Book Launch: Clara Rachel Eybalin Casseus
- Learning Centre Room UG-10
- Wednesday 15 May 2019 (14:15-15:30)
SPEAKER: Dr Clara Rachel Eybalin Casséus
Geopolitics of Memory and Transnational Citizenship: Thinking Local Development in a Global South
This book offers new perspectives on transnational citizenship, memory and strategies of development. Beginning with an exploration of belonging and cultural memory, the book turns to a series of case studies in order to examine the ways in which citizens actively engage with their state of origin through narratives of remembrance. In the Haitian case, community engagement is primarily a grassroots movement in spite of the early creation of a Ministry of Haitians Abroad (MHAVE). The Jamaican case, however, differentiates itself by having a top–down structure promoted by an administration that actively seeks to engage Jamaicans abroad by way of solidarity funds. By treating simultaneously two geopolitical entities, Francophonie and the Commonwealth, this study offers a unique, comparative perspective on a complex web of family networks, spiritual bonds and entrepreneurial cross-border practices at the core of a common Caribbean culture of resilience and self-reliance. The findings on the relationship between memory, citizenship and the State challenge the existing assumption that communities abroad become increasingly assimilated into the new society, whereas, in fact, the idea of a transnational citizenship has become increasingly prevalent. This evolution is enhanced by memory, which acts as a powerful dynamic engine to deconstruct citizenship while connecting beyond borders.

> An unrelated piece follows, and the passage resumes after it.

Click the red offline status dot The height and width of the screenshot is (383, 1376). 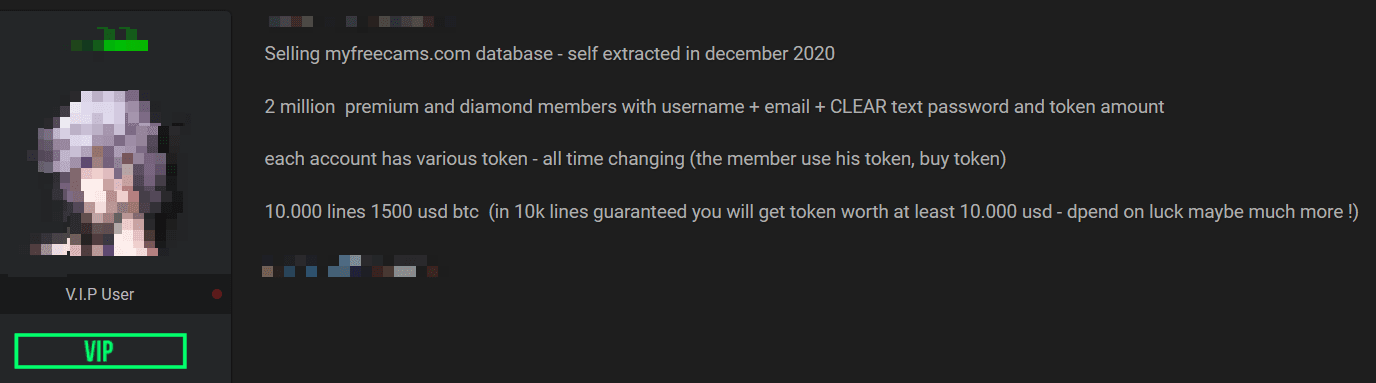(217, 294)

Clara Rachel Eybalin Casséus is an independent researcher, formerly a Visiting Fellow of the Centre for the Study of Cultural Memory at the Institute of Modern Languages Research, School of Advanced Study, University of London (2016–2017), and in the Faculty of Geography, Earth and Environmental Sciences at the University of Birmingham (Autumn 2017–2018). She holds a PhD in Geography from the University of Poitiers, an MPA in Strategic Public Policy (The American University of Paris) and an MA in International Affairs and Sociology (Institut Catholique de Paris). Her research lies at the intersection of diaspora and memory politics, youth, critical migration and development studies.